São Paulo - As contratações do zagueiro Edmílson e do volante Pierre, do Paraná, podem ser fechadas nos próximos dias. Mas o negócio que está mobilizando a diretoria palmeirense é o acerto com Nilmar. Para ter o atacante, o vice-presidente José Cyrillo Júnior disse estar disposto a ''fazer loucuras''. Já o diretor de Futebol Gilberto Cipullo apenas admitiu mexer no dinheiro que o clube tem em caixa para ter Nilmar.

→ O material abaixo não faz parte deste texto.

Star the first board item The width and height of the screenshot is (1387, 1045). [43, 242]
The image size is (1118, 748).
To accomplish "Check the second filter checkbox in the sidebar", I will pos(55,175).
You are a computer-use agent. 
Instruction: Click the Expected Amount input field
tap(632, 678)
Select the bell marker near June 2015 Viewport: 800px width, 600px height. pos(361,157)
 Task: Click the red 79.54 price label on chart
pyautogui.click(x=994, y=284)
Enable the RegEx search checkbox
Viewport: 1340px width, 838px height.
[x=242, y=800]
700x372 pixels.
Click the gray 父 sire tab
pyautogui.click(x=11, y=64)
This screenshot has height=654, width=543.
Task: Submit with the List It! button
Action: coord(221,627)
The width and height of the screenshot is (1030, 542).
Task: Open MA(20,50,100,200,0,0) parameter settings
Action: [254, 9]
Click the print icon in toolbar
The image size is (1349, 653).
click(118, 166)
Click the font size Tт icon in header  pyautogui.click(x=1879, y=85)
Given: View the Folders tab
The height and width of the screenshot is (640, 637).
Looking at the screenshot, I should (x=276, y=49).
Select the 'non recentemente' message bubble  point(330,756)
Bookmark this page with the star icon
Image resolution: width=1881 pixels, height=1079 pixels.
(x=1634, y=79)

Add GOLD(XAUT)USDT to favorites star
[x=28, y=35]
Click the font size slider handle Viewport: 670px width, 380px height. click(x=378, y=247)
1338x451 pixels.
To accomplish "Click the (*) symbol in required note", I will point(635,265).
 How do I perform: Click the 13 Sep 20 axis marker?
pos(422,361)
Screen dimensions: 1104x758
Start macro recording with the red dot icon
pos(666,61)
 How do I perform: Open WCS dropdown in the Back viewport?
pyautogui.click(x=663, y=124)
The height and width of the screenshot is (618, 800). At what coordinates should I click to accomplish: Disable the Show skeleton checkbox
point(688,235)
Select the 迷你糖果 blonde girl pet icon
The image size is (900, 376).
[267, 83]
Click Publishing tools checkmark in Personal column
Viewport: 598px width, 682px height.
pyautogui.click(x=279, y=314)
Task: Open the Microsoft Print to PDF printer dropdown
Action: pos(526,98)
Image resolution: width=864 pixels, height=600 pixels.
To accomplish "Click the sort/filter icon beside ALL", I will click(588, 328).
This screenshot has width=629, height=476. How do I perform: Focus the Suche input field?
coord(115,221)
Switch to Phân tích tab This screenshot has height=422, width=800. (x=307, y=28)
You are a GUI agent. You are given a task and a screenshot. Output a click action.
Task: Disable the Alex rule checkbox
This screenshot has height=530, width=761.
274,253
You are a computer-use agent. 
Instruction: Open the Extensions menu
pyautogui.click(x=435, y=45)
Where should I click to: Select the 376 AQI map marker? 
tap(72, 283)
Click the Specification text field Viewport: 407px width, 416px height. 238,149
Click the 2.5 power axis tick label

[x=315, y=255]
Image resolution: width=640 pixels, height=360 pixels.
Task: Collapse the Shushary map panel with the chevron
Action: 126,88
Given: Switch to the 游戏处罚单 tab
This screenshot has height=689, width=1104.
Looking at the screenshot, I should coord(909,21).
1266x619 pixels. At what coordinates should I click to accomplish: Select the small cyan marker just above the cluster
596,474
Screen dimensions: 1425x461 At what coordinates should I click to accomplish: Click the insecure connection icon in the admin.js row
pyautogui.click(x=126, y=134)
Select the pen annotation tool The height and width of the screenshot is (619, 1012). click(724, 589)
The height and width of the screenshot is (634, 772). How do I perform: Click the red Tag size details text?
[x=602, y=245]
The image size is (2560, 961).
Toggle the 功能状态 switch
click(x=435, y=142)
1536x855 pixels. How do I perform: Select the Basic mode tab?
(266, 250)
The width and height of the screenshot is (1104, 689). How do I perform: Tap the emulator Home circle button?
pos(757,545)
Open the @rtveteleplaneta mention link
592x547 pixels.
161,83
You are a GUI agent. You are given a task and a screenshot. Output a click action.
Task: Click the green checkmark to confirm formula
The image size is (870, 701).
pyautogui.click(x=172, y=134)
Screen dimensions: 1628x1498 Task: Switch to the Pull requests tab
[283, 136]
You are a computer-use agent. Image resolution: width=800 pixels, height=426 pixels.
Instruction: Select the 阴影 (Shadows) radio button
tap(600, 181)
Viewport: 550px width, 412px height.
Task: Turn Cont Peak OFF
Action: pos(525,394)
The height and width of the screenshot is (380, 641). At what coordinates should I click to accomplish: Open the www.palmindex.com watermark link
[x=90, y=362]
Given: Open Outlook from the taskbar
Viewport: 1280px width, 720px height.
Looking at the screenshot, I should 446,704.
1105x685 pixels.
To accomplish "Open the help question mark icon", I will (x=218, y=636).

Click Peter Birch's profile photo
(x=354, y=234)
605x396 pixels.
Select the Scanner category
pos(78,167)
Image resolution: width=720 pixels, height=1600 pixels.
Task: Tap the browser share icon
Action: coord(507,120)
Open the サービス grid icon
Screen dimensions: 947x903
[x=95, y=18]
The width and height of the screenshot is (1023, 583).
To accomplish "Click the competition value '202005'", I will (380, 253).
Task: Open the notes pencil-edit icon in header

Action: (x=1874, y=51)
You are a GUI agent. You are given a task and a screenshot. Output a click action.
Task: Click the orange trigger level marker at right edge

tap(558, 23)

A primeira medida, porém, é enxugar a folha de pagamentos para poder seduzir o atacante com um salário maior do que o oferecido pela concorrência. Jogadores como Sérgio (R$ 110 mil, entre luvas e salários de R$ 60 mil), Juninho (R$ 120 mil), Chiquinho (R$ 50 mil) e Rosembrick (R$ 55 mil) já foram embora. MuÀoz (R$ 90 mil) também não vai ficar. Só com o dinheiro economizado com esses cinco atletas o Verdão já teria mais de R$ 400 mil para oferecer de salários a Nilmar.
Cipullo insiste que não é ''loucura'' ou ''manobra eleitoral'' o anúncio de interesse por Nilmar. ''Seria uma promessa vã se o Palmeiras tivesse dívidas, mas não é o caso. O Palmeiras pode vender algum jogador ou fazer parcerias específicas para contratar'', diz o diretor.